The teeth of this creature were fascinating. Thrice the size of other carnivores with similar body mass and structure.

Like the large maxillary canines of a saber-toothed ca-

Shimmering in the outer rim of my periphery stalled my musings. Gaze rising from the bonebed, I stared straight ahead at the burbling falls feeding the narrow stream we used to bathe and wash our tools in. The glare of the host star glistened and danced across the waters' turbulent surface. And the sight brought on an unexpected flutter of joy as it did every day since our arrival three months ago. Barely audible over the continuous hush of the fall, the jungle warbled, chirped, and crooned the symphony of life. I was born in a shake n' bake colony on Titan, Saturn's largest moon. The few memories I had of Earth were ancient holovids. There was nothing green on Titan. No running water. No air. No indigenous life. Before Segan 9, I had two other digs: One on Mars in Hellas Planitia (after it had been terraformed), and the other on Proxima Centauri b. Neither of which supported an ecosystem so richly diverse, or as extraordinarily complex as Segan 9. And the evolutionary history of this planet was beneath my brush.

Sprays of water twinkled in the foaming plunge pool beneath the fall. The glare caught the airborne droplets and the air shimmered. I blinked, cocked my head. The air shimmered again. Or was it wavy? An unexplainable prickling of pins and needles marched from the base of my spine to my scalp. There seemed to be structural mass to it. Humanoid mass. It was like staring into the burn-in or ghost image of an old non-uniform pixelated screen. Leaning forward, my elbows digging into the churned dirt, I scanned the rest of the bank. No optical illusions. The strange shimmering only seemed to occur near the basin.

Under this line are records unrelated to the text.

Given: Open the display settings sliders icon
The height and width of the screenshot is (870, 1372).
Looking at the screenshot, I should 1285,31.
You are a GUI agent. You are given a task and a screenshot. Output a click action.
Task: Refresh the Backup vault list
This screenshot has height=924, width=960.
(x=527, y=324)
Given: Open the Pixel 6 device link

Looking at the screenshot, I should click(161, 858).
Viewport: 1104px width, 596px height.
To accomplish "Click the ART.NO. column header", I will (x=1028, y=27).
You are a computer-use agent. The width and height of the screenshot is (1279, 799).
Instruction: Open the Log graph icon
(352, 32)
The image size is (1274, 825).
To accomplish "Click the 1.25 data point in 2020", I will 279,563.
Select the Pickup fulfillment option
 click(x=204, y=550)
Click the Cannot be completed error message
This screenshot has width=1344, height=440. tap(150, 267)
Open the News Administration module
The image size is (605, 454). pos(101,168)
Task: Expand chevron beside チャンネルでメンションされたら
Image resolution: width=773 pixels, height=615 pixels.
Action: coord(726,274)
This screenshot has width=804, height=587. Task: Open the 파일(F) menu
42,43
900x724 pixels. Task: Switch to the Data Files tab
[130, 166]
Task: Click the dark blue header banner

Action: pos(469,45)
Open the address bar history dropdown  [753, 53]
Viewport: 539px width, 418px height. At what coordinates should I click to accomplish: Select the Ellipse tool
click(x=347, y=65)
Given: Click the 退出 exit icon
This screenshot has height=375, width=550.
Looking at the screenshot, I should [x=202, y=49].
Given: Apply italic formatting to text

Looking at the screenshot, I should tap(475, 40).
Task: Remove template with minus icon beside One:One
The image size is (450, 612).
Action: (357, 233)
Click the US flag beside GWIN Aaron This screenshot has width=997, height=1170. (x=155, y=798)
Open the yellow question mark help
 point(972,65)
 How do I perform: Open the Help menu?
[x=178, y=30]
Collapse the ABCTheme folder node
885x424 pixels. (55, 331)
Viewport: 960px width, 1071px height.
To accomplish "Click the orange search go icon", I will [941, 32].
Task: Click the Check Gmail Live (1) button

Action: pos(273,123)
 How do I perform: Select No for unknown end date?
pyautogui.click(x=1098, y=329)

So it's a trick of the light then.

I stared hard at the plumes of water spraying up from the plunge pool. Something cold and wet touched the exposed skin of my calf. Tension strung my spine wire tight, tasting my heart at the back of my throat, I curbed the desire to yelp and leap to my feet. We were the invasive species here. And the scars on my back burned with the sensory memory of the last time I accidentally spooked an animal that had never smelled, much less seen a human before.

Slowly, I tilted my body, putting my weight on my left elbow. Head cocked back, my eyes traveled over the dirty black tank and down the grey-scaled fatigue knee-length cargos. A pair of gold but fiercely happy eyes stared back at me. Zeus, Dr. Zwicky's cloned Australian cattle dog, lapped at my calf with an excited, breathy yip.

"Zeus," I said, simultaneously exhaling a laugh and groan. My head dropped to my forearms, hiding a relieved smile. Zeus barked, bounced his forepaws off my ass in excitement, then attempted to tunnel his way under my armpit to get at my face. I wrapped an arm around his neck in a headlock and laughed, trying and failing to keep his eager, slobbery tongue away from my face.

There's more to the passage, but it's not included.